In 1949, fresh after winning re-election, Truman made the Fair Deal the focus of his State of the Union address. “Every segment of our population and every individual has a right to expect from our Government a fair deal,” Truman told Congress. He named his proposal the “fair deal” in a reference to Franklin Roosevelt’s New Deal; Truman’s proposal was intended to take the New Deal into the present. His goal was to increase the nation’s prosperity and to spread out the wealth, since, he said, we “cannot maintain prosperity unless we have a fair distribution of opportunity and a widespread consumption of the products of our factories and farms.”
Truman told Congress:
We must spare no effort to raise the general level of health in this country. In a nation as rich as ours, it is a shocking fact that tens of millions lack adequate medical care. We are short of doctors, hospitals, nurses. We must remedy these shortages. Moreover, we need–and we must have without further delay–a system of prepaid medical insurance which will enable every American to afford good medical care.

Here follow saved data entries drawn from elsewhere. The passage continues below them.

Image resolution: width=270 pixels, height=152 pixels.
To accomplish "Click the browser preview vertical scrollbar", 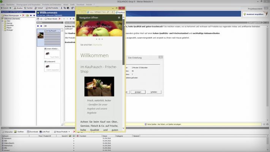I will [x=123, y=57].
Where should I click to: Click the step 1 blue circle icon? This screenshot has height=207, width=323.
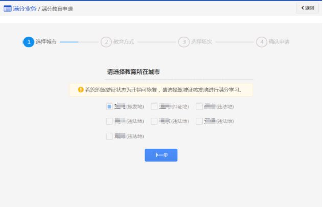(28, 42)
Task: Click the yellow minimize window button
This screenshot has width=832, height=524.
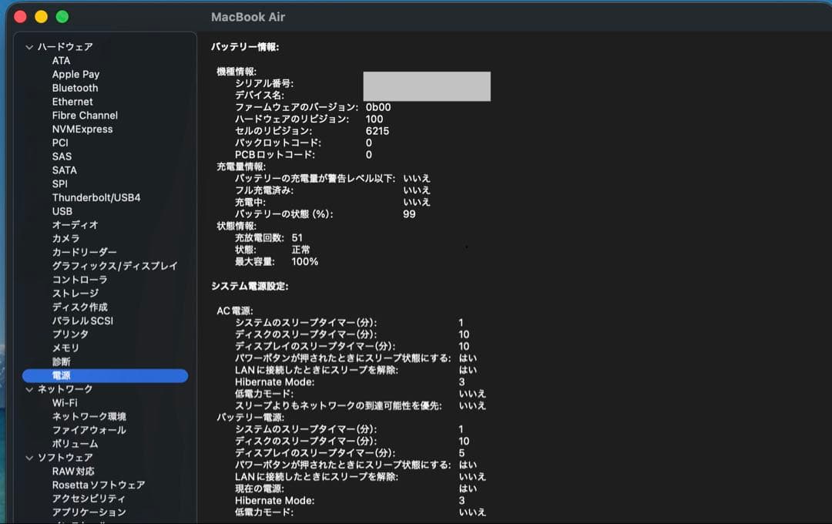Action: (x=42, y=17)
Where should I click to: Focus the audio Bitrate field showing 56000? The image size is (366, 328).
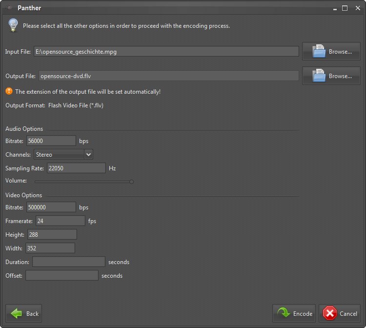click(51, 141)
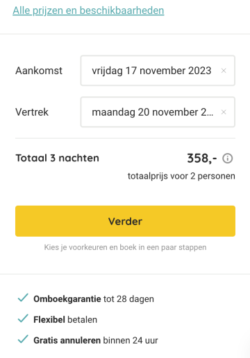The image size is (250, 358).
Task: Select 'Gratis annuleren binnen 24 uur' text
Action: point(96,341)
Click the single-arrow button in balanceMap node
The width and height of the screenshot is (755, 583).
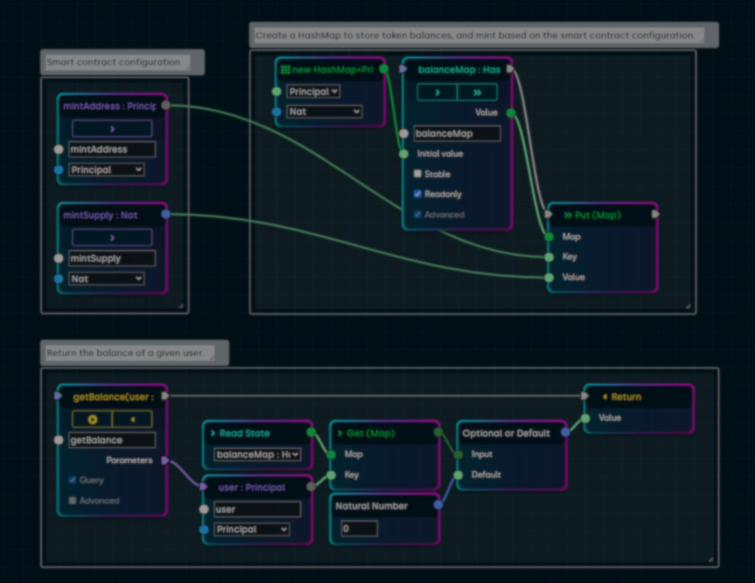437,93
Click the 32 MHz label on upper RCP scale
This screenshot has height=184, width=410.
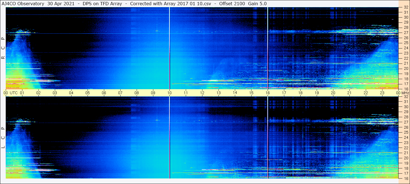(x=406, y=8)
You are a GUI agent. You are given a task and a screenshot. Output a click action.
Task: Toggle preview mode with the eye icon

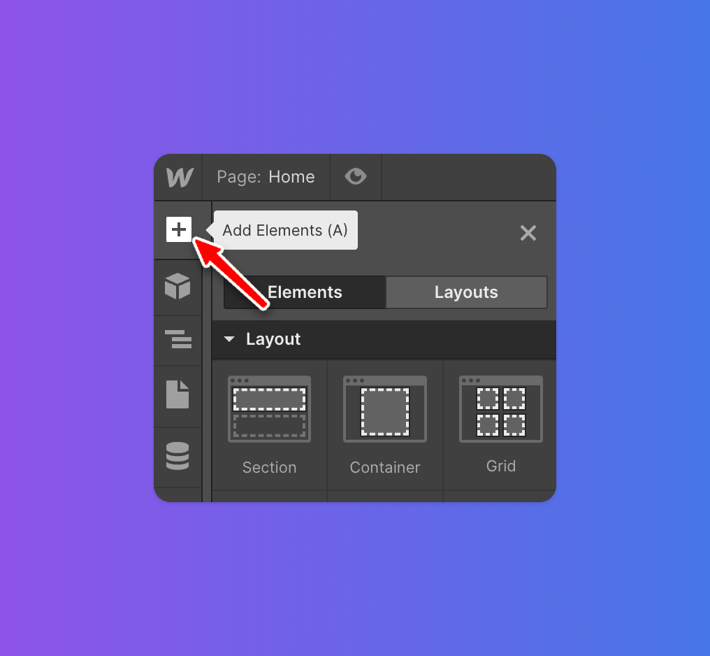click(356, 176)
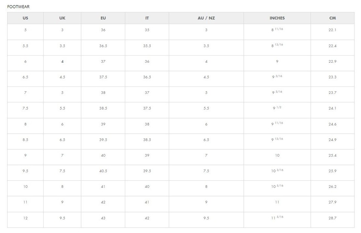The height and width of the screenshot is (233, 361).
Task: Click the IT column header
Action: tap(147, 18)
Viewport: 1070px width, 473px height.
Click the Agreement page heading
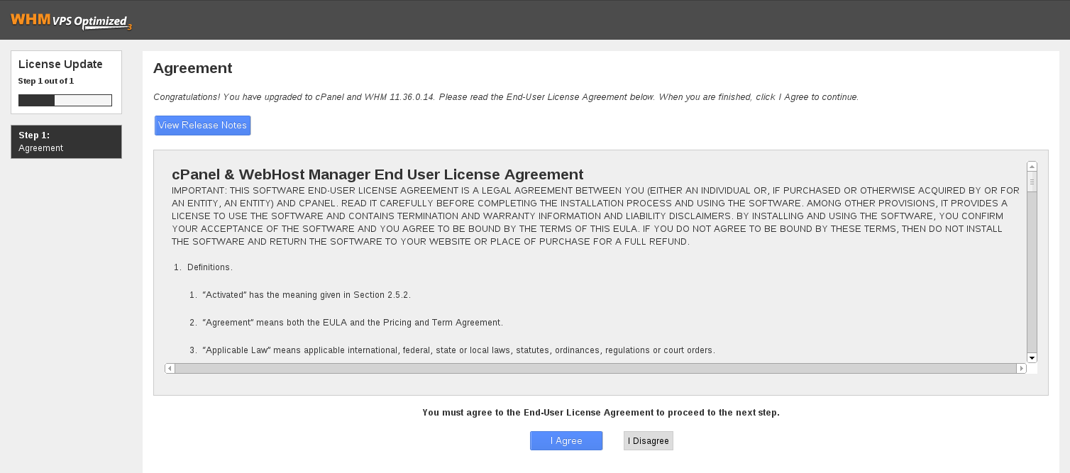(192, 68)
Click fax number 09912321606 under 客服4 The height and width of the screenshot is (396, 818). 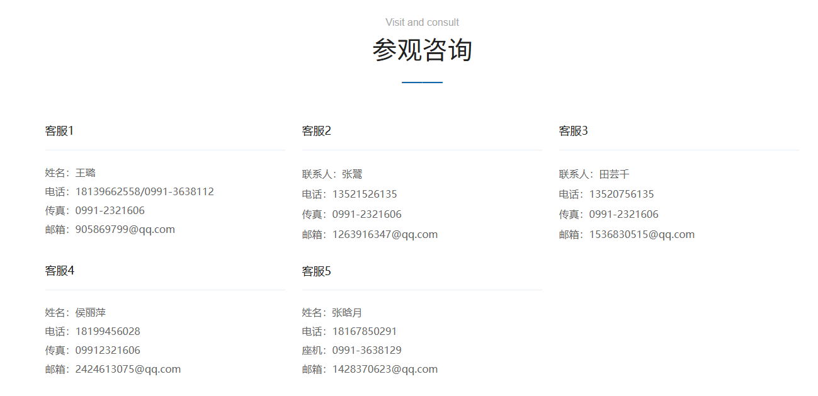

It is equally shocking that millions of our children are not receiving a good education. Millions of them are in overcrowded, obsolete buildings. We are short of teachers, because teachers’ salaries are too low to attract new teachers, or to hold the ones we have. All these school problems will become much more acute as a result of the tremendous increase in the enrollment in our elementary schools in the next few years. I cannot repeat too strongly my desire for prompt Federal financial aid to the States to help them operate and maintain their school systems.

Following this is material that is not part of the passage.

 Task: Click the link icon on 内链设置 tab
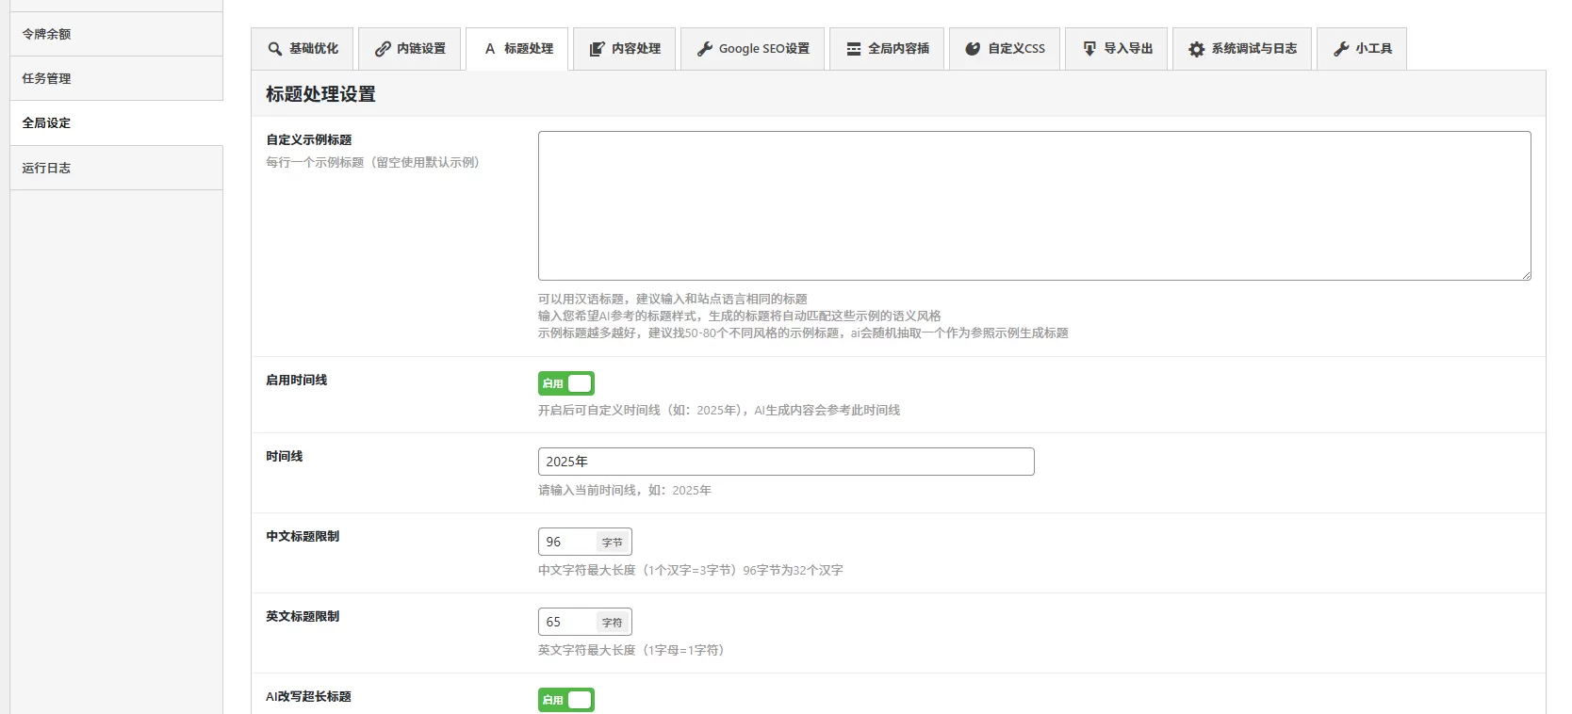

However, the United States had moved to the right since the period of the Great Depression, when FDR’s New Deal passed through Congress. Truman turned out to have a greater hurdle to clear than his predecessor had; the president had misjudged the direction the country was taking. His Fair Deal was popular with liberals in Congress, but it ran into stiff opposition from conservative Democrats and Republicans. Southern Democrats carried out a filibuster and blocked Truman’s civil rights legislation. An agricultural program geared at family farmers also failed. Congress did, however, pass legislation to increase the minimum wage, and it established a Housing Act to create new houses for the poor. Congress also expanded social security benefits.